*** LISTED ENTRIES

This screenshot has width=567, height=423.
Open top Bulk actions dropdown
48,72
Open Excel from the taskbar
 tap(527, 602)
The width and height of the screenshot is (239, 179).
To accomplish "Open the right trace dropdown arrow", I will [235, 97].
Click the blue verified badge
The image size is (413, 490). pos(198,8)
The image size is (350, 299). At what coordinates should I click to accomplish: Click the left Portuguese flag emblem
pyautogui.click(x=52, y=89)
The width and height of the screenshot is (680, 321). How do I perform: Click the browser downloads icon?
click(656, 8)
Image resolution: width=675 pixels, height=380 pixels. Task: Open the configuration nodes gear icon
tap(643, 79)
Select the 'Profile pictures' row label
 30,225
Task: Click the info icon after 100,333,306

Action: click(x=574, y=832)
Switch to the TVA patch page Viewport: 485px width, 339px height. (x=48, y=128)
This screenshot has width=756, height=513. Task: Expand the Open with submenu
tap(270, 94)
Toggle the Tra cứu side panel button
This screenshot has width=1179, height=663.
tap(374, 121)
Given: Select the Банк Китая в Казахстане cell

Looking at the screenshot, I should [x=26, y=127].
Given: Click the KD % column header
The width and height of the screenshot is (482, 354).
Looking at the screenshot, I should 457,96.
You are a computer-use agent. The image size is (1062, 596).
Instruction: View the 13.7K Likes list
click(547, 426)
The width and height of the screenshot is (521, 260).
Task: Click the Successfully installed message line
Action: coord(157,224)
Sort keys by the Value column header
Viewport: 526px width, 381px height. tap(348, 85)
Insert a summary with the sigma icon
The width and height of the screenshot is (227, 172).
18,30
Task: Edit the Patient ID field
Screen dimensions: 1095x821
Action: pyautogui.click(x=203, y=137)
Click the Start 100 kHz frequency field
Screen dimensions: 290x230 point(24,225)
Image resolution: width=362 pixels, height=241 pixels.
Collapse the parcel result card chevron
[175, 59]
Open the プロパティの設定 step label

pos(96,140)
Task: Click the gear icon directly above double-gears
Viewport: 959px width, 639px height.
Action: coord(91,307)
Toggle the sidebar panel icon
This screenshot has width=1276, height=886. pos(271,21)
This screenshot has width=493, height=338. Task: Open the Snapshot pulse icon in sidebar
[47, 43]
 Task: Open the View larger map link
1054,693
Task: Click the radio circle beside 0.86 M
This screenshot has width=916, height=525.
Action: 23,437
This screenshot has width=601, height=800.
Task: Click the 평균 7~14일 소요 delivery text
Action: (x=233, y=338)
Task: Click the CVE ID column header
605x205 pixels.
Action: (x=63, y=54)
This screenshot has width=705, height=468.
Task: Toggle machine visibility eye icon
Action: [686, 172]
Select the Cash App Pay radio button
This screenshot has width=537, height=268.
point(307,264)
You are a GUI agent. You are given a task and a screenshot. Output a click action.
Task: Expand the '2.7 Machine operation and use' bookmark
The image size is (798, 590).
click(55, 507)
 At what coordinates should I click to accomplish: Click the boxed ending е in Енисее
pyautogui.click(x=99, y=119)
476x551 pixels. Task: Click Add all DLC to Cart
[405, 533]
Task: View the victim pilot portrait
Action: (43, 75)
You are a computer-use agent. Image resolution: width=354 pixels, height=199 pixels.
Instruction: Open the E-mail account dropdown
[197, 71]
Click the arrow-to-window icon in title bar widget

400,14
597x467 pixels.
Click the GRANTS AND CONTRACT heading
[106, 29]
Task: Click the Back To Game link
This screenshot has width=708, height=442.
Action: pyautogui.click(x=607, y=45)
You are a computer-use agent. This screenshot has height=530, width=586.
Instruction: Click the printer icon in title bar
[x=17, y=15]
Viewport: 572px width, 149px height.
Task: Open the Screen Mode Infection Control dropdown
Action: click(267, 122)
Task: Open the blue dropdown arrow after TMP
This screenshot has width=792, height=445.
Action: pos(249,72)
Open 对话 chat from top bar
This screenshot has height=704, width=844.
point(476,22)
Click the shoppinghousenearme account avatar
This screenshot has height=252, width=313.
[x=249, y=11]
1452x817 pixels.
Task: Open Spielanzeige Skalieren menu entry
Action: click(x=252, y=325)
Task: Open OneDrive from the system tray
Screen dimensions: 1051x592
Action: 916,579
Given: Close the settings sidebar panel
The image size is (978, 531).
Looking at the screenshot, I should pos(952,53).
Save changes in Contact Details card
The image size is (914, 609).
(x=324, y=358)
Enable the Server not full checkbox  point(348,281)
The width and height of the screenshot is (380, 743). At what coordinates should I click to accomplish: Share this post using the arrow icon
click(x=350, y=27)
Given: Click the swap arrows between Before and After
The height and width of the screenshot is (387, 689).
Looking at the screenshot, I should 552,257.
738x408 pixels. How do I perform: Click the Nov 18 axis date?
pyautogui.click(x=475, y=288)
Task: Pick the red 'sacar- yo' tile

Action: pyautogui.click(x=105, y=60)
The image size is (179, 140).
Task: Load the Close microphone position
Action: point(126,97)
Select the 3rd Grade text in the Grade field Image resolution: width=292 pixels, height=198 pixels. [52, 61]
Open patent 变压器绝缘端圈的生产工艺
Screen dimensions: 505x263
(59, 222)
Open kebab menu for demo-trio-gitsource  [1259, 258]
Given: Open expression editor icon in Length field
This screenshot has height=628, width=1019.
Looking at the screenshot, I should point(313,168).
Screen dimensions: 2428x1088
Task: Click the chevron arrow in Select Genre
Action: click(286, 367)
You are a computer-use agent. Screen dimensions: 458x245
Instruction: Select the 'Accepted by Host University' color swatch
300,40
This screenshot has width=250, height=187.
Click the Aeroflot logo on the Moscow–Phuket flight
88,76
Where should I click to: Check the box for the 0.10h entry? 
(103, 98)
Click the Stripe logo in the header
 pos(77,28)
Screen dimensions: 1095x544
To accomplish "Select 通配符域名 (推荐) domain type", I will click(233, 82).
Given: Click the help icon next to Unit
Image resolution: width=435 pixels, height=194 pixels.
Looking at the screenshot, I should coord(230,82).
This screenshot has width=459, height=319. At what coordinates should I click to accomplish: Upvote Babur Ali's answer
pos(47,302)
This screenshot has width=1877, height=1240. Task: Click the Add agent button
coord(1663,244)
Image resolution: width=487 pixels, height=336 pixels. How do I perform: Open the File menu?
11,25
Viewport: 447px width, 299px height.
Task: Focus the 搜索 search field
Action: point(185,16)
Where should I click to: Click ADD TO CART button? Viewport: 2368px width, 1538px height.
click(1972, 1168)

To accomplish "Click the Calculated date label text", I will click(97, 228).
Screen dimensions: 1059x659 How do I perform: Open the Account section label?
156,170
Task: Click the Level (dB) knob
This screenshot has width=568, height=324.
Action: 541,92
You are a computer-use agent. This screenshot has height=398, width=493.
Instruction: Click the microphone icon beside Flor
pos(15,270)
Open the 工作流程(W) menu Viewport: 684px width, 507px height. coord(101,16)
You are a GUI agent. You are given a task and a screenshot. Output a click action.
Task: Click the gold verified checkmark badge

******

§ **WORK INSTRUCTIONS**
Reproduce word for word the items in the stretch from the line containing "Given: Select the" through the line containing "Action: (x=233, y=338)", including both of those lines.

§ **ANSWER FOR THE TASK**
Given: Select the Банк Китая в Казахстане cell

Looking at the screenshot, I should [x=26, y=127].
Given: Click the KD % column header
The width and height of the screenshot is (482, 354).
Looking at the screenshot, I should 457,96.
You are a computer-use agent. The image size is (1062, 596).
Instruction: View the 13.7K Likes list
click(547, 426)
The width and height of the screenshot is (521, 260).
Task: Click the Successfully installed message line
Action: coord(157,224)
Sort keys by the Value column header
Viewport: 526px width, 381px height. tap(348, 85)
Insert a summary with the sigma icon
The width and height of the screenshot is (227, 172).
18,30
Task: Edit the Patient ID field
Screen dimensions: 1095x821
Action: pyautogui.click(x=203, y=137)
Click the Start 100 kHz frequency field
Screen dimensions: 290x230 point(24,225)
Image resolution: width=362 pixels, height=241 pixels.
Collapse the parcel result card chevron
[175, 59]
Open the プロパティの設定 step label

pos(96,140)
Task: Click the gear icon directly above double-gears
Viewport: 959px width, 639px height.
Action: coord(91,307)
Toggle the sidebar panel icon
This screenshot has width=1276, height=886. pos(271,21)
This screenshot has width=493, height=338. Task: Open the Snapshot pulse icon in sidebar
[47, 43]
 Task: Open the View larger map link
1054,693
Task: Click the radio circle beside 0.86 M
This screenshot has width=916, height=525.
Action: 23,437
This screenshot has width=601, height=800.
Task: Click the 평균 7~14일 소요 delivery text
Action: (x=233, y=338)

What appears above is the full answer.